Many an advisor or agent has asked me about tax deductibility of premiums when in fact that could change some of the best attributes of the 4 way tax shelter or the Super Roth for the higher compensated person. That is right other than the insurance costs which over a long period of time could be as low as 1% over the life time period. After tax money used for premiums grow tax deferred, allows under the roof of the insurance tax free switches in the different accounts, tax deferred growth, tax free income, and of course the death benefit is federal income tax free.
When one deducts the premium, it could reverse all these tax free benefits. As a wise man once asked would you rather pay taxes on the seed or the harvest.
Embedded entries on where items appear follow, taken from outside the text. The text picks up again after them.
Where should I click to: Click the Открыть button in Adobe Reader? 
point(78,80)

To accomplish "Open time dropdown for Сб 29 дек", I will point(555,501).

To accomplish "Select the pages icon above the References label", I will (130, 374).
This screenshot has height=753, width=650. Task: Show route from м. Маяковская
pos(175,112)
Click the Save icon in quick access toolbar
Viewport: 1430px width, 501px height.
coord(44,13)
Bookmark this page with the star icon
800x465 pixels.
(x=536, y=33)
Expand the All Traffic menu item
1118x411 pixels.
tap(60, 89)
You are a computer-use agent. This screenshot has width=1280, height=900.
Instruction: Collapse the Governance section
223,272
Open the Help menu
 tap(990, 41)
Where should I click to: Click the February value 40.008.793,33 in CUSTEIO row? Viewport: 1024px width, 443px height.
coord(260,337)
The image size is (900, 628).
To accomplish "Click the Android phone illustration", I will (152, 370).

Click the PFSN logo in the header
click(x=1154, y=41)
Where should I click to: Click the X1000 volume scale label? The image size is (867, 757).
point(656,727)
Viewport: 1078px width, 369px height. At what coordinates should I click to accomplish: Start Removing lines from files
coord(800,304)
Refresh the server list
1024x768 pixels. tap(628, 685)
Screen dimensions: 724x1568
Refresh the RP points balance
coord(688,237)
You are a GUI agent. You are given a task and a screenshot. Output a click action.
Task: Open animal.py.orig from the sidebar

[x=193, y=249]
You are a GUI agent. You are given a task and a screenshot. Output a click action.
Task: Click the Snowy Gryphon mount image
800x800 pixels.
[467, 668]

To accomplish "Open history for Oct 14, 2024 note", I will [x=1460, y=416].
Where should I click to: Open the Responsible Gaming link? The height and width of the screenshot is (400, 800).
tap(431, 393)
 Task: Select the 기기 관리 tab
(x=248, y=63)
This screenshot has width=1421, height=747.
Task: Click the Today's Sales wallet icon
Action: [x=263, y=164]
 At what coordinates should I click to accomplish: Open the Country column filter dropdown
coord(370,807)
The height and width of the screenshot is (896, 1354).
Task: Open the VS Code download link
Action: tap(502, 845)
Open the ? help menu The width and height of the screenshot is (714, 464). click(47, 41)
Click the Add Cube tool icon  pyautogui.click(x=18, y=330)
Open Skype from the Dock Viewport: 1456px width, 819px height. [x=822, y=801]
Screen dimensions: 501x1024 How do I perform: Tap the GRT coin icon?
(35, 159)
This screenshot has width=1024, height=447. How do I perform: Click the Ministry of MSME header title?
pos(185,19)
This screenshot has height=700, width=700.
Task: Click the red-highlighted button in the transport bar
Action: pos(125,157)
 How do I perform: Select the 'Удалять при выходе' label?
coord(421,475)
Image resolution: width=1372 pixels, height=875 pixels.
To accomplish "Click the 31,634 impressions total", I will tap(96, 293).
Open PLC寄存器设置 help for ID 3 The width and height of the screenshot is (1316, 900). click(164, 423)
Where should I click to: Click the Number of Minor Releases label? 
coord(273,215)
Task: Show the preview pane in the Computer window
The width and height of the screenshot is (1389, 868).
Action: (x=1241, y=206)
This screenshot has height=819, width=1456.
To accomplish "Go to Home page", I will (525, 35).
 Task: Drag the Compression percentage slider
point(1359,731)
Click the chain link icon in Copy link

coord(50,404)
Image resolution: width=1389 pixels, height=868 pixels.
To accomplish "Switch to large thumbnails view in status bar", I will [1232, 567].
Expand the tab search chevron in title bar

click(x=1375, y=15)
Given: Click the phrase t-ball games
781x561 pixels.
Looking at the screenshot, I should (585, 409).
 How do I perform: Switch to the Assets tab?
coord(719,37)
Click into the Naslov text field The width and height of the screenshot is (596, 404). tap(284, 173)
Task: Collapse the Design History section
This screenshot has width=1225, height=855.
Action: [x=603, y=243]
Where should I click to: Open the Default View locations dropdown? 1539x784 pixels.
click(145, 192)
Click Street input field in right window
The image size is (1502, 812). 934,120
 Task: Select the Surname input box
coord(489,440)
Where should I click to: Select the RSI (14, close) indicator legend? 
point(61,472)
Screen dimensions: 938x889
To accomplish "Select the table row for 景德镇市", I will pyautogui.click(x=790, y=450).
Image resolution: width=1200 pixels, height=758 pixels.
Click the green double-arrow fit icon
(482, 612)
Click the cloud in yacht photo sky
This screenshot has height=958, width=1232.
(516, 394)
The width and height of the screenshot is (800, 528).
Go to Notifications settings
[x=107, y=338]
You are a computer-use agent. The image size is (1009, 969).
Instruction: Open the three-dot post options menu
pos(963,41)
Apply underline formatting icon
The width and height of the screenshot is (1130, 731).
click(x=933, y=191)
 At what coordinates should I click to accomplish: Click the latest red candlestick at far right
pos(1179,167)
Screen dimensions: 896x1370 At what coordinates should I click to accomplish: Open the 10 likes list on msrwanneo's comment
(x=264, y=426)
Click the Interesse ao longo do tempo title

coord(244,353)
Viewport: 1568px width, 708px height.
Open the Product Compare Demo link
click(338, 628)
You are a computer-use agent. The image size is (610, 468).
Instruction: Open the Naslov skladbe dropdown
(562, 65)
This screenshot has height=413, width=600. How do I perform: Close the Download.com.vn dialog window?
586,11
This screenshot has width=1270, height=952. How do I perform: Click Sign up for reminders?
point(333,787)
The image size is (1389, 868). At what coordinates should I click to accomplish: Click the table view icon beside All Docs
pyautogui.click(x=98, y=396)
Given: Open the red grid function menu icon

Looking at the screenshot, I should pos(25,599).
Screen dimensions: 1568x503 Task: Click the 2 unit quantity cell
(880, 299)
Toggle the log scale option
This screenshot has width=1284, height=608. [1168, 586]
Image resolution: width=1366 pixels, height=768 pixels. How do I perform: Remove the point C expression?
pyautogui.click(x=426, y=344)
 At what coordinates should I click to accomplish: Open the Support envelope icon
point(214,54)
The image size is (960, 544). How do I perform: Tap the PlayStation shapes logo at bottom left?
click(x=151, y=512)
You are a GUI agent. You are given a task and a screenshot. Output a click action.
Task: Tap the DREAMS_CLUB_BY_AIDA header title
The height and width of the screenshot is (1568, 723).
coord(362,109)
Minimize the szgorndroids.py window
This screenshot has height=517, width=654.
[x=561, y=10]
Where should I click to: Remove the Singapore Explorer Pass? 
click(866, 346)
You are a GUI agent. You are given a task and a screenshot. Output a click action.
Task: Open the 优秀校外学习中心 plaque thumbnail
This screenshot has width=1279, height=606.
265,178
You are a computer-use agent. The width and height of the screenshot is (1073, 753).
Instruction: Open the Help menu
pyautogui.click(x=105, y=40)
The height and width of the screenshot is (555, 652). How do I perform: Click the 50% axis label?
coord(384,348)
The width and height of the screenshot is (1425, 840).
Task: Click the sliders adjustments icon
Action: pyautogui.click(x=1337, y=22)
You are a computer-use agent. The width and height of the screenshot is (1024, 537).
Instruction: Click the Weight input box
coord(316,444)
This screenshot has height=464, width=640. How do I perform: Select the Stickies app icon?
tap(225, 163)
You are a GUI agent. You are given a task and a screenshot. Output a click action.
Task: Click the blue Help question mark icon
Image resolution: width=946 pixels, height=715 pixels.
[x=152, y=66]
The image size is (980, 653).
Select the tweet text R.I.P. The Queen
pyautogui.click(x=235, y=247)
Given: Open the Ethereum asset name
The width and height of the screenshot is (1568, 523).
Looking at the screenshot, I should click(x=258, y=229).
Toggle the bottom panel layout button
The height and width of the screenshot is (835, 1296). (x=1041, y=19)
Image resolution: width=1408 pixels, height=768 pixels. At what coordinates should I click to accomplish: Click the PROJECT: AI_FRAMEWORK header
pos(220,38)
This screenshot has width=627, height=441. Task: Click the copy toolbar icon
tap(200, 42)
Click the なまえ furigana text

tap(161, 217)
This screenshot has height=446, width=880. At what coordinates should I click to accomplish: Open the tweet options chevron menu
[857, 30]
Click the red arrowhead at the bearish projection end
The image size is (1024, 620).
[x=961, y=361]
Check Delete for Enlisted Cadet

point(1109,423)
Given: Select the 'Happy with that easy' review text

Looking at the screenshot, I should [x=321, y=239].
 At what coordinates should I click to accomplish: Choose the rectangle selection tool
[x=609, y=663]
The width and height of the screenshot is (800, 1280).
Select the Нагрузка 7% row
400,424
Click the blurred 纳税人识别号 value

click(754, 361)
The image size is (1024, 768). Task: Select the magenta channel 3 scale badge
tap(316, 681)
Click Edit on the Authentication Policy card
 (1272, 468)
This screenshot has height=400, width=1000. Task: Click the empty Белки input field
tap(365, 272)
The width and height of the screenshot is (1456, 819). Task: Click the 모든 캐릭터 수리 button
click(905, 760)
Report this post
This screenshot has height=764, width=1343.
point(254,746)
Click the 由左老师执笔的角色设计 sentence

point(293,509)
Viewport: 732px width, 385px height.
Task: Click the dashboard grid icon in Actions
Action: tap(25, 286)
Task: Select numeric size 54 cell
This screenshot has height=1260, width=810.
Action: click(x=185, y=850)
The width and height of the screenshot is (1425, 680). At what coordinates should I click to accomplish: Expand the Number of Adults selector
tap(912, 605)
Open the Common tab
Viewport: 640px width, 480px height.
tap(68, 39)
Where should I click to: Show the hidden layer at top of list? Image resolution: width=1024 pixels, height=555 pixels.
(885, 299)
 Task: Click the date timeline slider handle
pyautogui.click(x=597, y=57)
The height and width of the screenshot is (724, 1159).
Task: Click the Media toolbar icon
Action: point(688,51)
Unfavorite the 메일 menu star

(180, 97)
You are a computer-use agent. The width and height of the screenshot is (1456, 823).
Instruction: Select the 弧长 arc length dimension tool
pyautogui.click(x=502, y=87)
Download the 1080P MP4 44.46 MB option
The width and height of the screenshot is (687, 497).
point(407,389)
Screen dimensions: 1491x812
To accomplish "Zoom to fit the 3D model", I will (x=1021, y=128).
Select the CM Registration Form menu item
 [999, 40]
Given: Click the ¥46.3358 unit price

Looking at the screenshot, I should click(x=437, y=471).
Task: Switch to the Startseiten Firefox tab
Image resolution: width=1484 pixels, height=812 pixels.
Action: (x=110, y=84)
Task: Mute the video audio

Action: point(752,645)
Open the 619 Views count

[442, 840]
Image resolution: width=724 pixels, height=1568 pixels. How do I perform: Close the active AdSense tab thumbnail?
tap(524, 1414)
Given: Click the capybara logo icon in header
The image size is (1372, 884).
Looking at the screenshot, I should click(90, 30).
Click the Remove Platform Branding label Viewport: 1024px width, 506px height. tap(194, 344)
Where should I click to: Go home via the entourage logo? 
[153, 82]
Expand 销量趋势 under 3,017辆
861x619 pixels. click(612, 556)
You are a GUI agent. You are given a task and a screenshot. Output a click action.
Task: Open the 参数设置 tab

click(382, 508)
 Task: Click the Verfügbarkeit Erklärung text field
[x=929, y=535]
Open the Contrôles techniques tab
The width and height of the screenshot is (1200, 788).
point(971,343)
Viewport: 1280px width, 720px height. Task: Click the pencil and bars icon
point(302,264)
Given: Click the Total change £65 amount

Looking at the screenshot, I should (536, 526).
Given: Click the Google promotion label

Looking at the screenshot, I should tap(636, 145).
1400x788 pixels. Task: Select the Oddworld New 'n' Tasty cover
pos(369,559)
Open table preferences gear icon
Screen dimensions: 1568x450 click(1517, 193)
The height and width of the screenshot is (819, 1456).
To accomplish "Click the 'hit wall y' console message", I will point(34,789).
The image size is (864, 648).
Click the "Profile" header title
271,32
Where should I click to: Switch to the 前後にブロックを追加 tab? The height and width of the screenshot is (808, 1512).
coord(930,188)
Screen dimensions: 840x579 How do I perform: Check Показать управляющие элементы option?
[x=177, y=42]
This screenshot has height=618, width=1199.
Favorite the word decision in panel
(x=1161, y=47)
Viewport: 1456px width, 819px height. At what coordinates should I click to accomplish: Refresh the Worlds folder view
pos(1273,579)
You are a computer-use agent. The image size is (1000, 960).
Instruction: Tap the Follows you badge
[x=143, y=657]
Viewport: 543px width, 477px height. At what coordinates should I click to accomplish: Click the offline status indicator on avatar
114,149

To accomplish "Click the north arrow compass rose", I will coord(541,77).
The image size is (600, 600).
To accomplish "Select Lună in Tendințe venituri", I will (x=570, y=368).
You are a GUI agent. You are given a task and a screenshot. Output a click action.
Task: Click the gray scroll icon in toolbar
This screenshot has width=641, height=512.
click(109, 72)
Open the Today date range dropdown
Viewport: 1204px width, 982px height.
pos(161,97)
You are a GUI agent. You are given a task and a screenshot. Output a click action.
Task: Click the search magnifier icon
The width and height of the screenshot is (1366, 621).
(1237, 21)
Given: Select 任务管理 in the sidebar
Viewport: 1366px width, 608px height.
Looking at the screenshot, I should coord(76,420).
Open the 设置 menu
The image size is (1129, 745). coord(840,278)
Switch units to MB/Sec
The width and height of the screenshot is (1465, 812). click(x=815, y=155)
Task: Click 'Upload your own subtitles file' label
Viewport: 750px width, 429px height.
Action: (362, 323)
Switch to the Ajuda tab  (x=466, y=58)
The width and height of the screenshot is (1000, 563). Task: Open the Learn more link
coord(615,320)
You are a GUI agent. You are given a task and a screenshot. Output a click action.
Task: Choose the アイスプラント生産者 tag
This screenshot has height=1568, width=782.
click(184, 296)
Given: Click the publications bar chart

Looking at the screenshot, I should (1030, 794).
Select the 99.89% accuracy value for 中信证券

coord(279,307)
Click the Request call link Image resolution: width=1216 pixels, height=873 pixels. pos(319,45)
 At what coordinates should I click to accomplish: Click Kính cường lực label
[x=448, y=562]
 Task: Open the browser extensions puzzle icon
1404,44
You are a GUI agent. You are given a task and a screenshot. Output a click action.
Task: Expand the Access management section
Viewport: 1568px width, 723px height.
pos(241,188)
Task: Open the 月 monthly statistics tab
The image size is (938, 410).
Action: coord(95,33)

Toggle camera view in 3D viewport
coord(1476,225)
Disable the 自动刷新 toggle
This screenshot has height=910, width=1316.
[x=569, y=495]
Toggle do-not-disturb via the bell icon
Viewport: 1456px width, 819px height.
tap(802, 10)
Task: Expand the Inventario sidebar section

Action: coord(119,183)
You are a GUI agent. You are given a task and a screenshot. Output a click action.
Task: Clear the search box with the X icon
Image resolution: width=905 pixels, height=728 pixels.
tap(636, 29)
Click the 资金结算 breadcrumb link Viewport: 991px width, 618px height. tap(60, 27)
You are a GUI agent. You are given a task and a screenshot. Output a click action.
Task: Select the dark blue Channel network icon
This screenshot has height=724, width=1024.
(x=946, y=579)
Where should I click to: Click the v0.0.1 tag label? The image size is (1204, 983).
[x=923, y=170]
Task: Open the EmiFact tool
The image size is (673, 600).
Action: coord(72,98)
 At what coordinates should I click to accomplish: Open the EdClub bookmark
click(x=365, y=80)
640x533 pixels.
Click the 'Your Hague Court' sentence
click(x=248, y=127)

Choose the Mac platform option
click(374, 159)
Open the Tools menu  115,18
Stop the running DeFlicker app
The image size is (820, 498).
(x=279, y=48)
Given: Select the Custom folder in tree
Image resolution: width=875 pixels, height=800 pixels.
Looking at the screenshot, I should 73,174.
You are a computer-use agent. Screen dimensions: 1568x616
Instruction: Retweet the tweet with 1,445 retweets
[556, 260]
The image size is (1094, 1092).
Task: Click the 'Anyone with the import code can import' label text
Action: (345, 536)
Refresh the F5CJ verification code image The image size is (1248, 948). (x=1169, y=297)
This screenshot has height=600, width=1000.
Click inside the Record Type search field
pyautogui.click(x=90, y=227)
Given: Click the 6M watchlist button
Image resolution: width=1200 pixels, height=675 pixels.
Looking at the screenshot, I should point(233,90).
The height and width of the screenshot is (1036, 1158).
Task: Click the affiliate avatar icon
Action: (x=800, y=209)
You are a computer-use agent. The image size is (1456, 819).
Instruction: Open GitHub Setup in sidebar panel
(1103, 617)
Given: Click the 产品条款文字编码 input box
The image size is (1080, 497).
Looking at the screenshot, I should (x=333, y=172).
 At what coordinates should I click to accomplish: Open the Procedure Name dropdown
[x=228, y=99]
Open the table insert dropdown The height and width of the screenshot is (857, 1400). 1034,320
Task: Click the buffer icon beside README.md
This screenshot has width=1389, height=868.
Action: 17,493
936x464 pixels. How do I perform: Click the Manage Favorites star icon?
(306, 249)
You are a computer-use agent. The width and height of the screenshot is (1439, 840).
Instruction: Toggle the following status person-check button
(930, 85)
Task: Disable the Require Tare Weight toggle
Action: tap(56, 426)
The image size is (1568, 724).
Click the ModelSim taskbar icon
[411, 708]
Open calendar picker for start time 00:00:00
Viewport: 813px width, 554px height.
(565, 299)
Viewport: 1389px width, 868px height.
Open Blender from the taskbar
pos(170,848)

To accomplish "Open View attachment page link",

This means would you rather pay tax on a small amount the seed, or would you like to pay taxes on the har
vest which could be more than 100 X the premium, THE DEATH BENEFIT.
There ARE certain ways that could make the premium tax deductible and one may not have adverse tax consequences on the benefits. One could put it in their qualified plan (401k profit sharing, Keogh and defined benefit). In a buy sell where there is an owner that enters an agreement with one fop the key employee(s) where the owner deducts it as a bonus (Section 162 of the IRS code). In addition, that bonus could have significant restrictions where that same key person could only use it for buy sell purposes. This plan is called a REBA a restricted bonus agreement or a GEBA plan.